Dr. Christopher Booth, a medical oncologist and health services researcher at Queen’s University and the co-leader of the very first Common Sense Oncology Symposium, believes cancer patients are often given treatments that, in the long run, only offer very small benefits.
“Most of the treatments that we strongly support are the standard treatments: surgery, radiotherapy, chemotherapy and new cancer medicines,” Booth told CTV’s Your Morning on Tuesday. “But increasingly, some of our new treatments might not even help people live any longer or improve their quality of life. They might shrink tumours on a CAT scan for a couple of months, but that's a very different outcome than what many patients and their families would want.”
Booth said many patients want to have honest conversations and make informed decisions about how they spend their time, especially patients with terminal diagnoses, but often those conversations aren’t happening in oncology medicine.

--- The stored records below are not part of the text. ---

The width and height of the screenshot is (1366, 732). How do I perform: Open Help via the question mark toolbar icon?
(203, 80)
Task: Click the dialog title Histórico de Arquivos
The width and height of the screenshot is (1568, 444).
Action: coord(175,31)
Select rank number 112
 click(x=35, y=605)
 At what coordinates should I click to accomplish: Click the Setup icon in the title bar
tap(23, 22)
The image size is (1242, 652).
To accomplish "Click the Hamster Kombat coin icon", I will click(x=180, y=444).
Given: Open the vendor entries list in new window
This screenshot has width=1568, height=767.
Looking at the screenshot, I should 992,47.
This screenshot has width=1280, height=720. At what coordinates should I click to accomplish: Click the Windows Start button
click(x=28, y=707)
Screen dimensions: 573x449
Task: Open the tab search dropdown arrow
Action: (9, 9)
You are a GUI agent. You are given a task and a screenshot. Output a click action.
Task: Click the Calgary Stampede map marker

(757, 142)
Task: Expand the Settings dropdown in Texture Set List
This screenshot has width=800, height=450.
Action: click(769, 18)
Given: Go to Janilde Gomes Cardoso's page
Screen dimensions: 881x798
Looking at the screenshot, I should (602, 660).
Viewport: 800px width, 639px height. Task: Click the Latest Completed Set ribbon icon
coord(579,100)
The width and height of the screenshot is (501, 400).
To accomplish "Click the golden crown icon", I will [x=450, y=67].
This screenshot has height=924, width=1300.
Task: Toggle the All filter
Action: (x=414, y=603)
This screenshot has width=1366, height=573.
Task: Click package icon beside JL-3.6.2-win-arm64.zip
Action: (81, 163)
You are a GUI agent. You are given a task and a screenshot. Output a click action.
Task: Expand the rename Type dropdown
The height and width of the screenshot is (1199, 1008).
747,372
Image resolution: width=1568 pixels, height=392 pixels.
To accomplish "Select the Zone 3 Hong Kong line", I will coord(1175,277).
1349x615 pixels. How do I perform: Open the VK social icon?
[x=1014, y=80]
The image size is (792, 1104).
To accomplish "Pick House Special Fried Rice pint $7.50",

“We're not proposing we have the answers for what a patient would want,” Booth said. “We just think we need to have a better conversation so that patients have the information they need to make the decision that's best for them.”
Booth described three major problems with how the oncology field currently treats cancer patients in a Queen’s University’s presentation called Research Talks, where researchers at the university give “TED-style talks” using “innovative research” to students, faculty and community members.
The first problem Booth outlined is that people from worse socio-economic groups or poorer countries and regions are more likely to develop “worse cancers with worse outcomes.”
The second is that many cancer treatments do not provide a sufficient “time trade off” for patients, as patients often spend their remaining time undergoing treatments instead of “being with their loved ones or having experiences.”
Lastly, Booth described the astronomical cost some of these cancer treatments can tally up, which affects “both patients and the overall medical system.” For example, he said one drug costs over $100,000 and causes “terrible” side effects and “only improves survival by 10 days.”
The symposium will feature talks with 30 oncologists and patient advocates from 15 different countries.
“We thought it was time to have an open conversation about these things and work with patients to understand how we can best give them the information they need to make the best decisions possible.”
The Canadian Cancer Society says 1.5 million people in Canada “live with or beyond” cancer today.